**Written instruction**: Extract the text lines from every item below and reproduce them word for word, leaving out the pictures.

>> BEGIN Recorded information

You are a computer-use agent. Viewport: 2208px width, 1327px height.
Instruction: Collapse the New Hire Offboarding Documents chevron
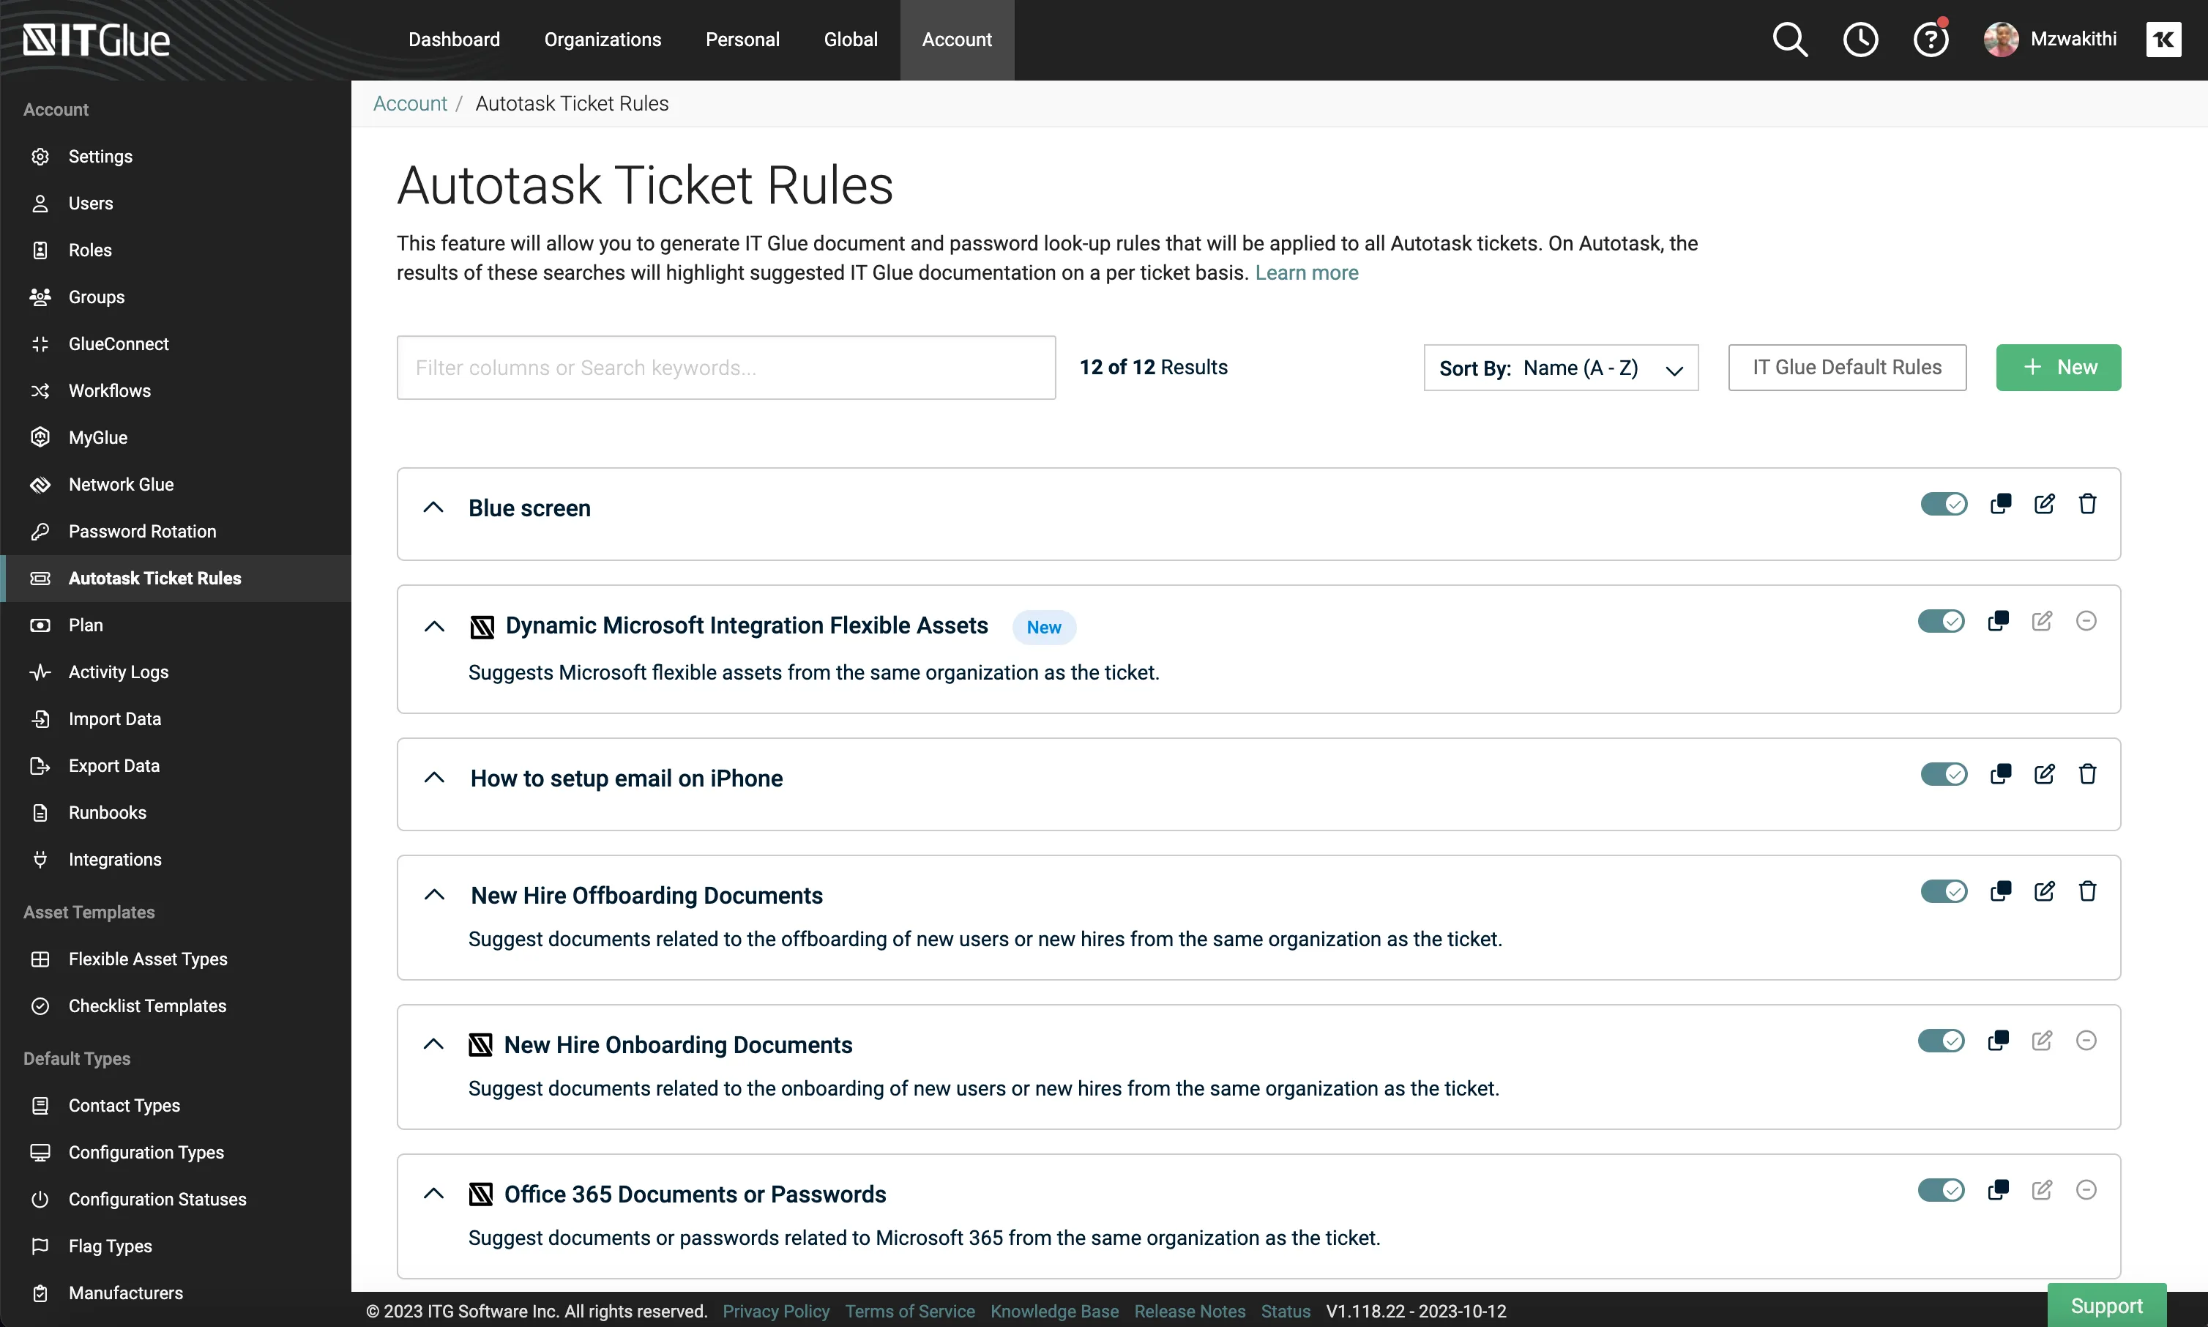(x=434, y=894)
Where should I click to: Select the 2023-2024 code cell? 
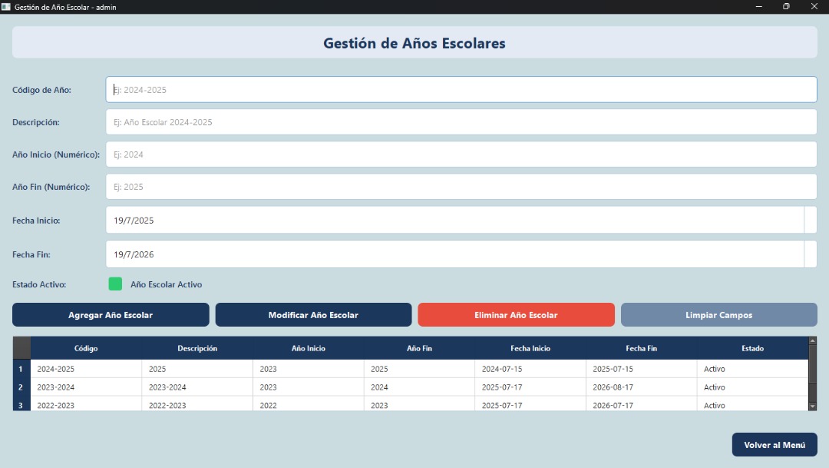pyautogui.click(x=86, y=387)
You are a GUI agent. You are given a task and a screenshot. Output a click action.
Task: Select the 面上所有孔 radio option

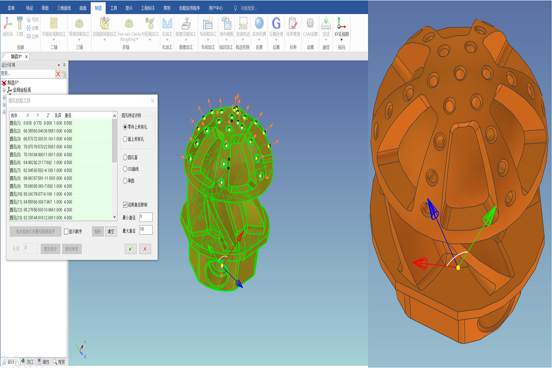tap(125, 139)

>> END Recorded information

**Answer**:
You are a computer-use agent. Viewport: 2208px width, 1327px height.
Instruction: Collapse the New Hire Offboarding Documents chevron
(x=434, y=894)
Where should I click to: Select the 2023-2024 code cell? 
pyautogui.click(x=86, y=387)
You are a GUI agent. You are given a task and a screenshot. Output a click action.
Task: Select the 面上所有孔 radio option

tap(125, 139)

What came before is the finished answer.